# Why Mike James did not sign here



## Tersk (Apr 9, 2004)

​ This is what Dallas offered; 3 years/MLE starting at $5 mil. Houston offered the same thing.Minnesota not only offered a fourth year onto the contract, but they also included a bonus; that if Mike James got traded he would receive some cash (I believe it was cash), and and option to opt out after 3 years and become an Unrestricted Free Agent. Minnesota had a 4 year/$23 million contract



> "Minnesota offered him more money and more years," Mavericks owner Mark Cuban wrote in an e-mail. "That was the most important aspect to Mike. He told me he was going to take the highest offer and he did."

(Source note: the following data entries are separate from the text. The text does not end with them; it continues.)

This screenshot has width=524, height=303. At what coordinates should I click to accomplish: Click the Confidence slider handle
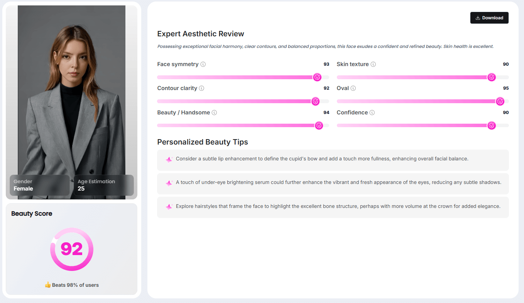491,125
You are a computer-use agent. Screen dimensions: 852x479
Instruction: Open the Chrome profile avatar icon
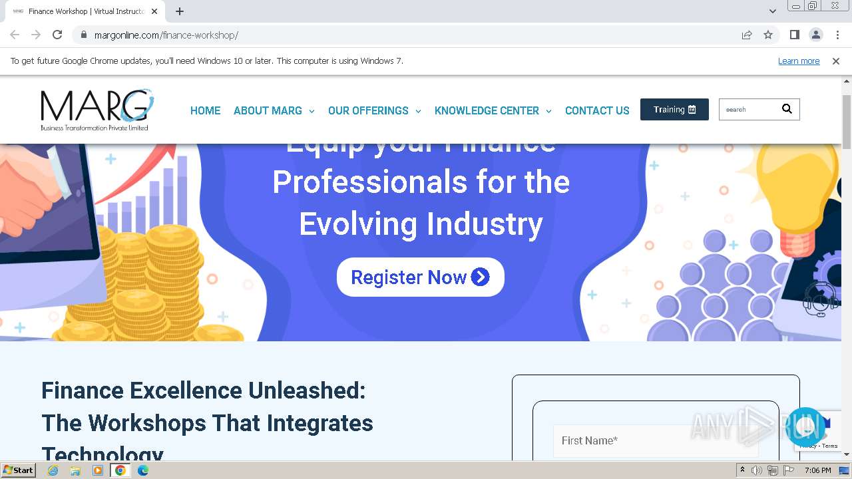click(x=815, y=35)
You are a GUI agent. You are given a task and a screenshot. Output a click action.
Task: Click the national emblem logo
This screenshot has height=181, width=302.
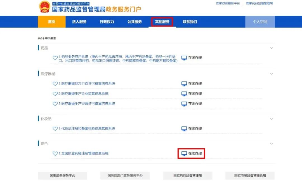(x=45, y=8)

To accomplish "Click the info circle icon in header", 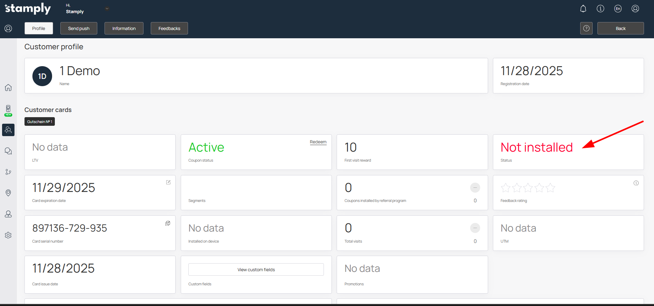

> Duffy called the Mavericks' offer "competitive" but said Minnesota offered more security.





> Mavericks coach Avery Johnson met with James in Las Vegas on Monday. Duffy said Johnson was the primary reason James considered the Mavericks. James was swayed by a long conversation Tuesday with Timberwolves star Kevin Garnett.


----------



## StackAttack (Mar 15, 2006)

Can someone explain the concept of Mid Level Exception to me?


----------



## Tersk (Apr 9, 2004)

Wikipedia said:


> *Mid-level exception* A team is allowed to sign a player to a contract equal to the average NBA salary, even if the team is over the salary cap already, or if the signing would put them over the cap. This is known as the mid-level exception, and it can be used each season, either on one player or split up between multiple players. Contracts signed under the mid-level exception can be for up to six years. The mid-level exception in 2004-05 was $4.9 million, while in 2005-06 it is $5 million under the terms of the new CBA.
> 
> An example of the mid-level exception's use would be when the Golden State Warriors signed guard Derek Fisher before the 2004-05 season.





Larry **** said:


> *MID-LEVEL SALARY EXCEPTION --* This exception allows a team to sign any free agent to a contract equal to the average salary, even if they are over the cap (see question number 24 for the definition of "average salary." Also note that for 2005-06 they used a defined figure of $5 million). This exception may be split and given to multiple players. It may be used for contracts of up to five years in length, and raises are limited to 8% of the salary in the first year of the contract. Signing a player to a multi-year contract does not affect a team's ability to use this exception every year. For example, a team can sign a player to a five-year contract using this exception and still use the exception the following year to sign another player. Also see question number 20 for more information on the availability and use of this exception.
> 
> If the player is a restricted free agent with one or two years of service and receives an offer sheet from a new team, the player's prior team may use the Mid-Level exception to match the offer sheet (see question number 36 for restricted free agency).
> 
> ...


Best two I could find.

It gives us the ability to resign Keith Van Horn for upto $5.2 million this season, even though we are over the cap


----------



## Dre (Jun 20, 2003)

I don't know why he didn't sign here, but I know why he went to Minny. He's an idiot.


----------



## Diable (Apr 26, 2005)

You guys must not know much about Mike Jame$ *****


----------



## t1no (Jul 10, 2005)

But he is not going to get a ring, money is not everything.


----------



## Tersk (Apr 9, 2004)

One way you can look at that, is that he already has one.


----------



## Saint Baller (May 3, 2006)

Yeah but that was on a team where he was at the end of the bench


----------



## Tersk (Apr 9, 2004)

M F F L said:


> Yeah but that was on a team where he was at the end of the bench


He had 20 minutes per game in Detroit. _Hardly _end of the bench


----------



## Saint Baller (May 3, 2006)

Let me rephrase that

On the bench meaning he wasnt as big a part as he would wanted


----------



## xray (Feb 21, 2005)

He's been on 6 teams in 5 years, and said outright he was going to take the highest offer.

I'm not crying. :clap:


----------



## Coatesvillain (Jul 17, 2002)

Tersk said:


> It gives us the ability to resign Keith Van Horn for upto $5.2 million this season, even though we are over the cap


How much they can pay Van Horn is completely different. Since they have his bird rights, they can go over the cap to re-sign Van Horn and still have the MLE to play with.



M F F L said:


> Let me rephrase that
> 
> On the bench meaning he wasnt as big a part as he would wanted


If he's playing a bigger role than he was on that Piston team, I don't think that team would win a championship no matter who they were.


----------



## Tersk (Apr 9, 2004)

Coatesvillain said:


> How much they can pay Van Horn is completely different. Since they have his bird rights, they can go over the cap to re-sign Van Horn and still have the MLE to play with.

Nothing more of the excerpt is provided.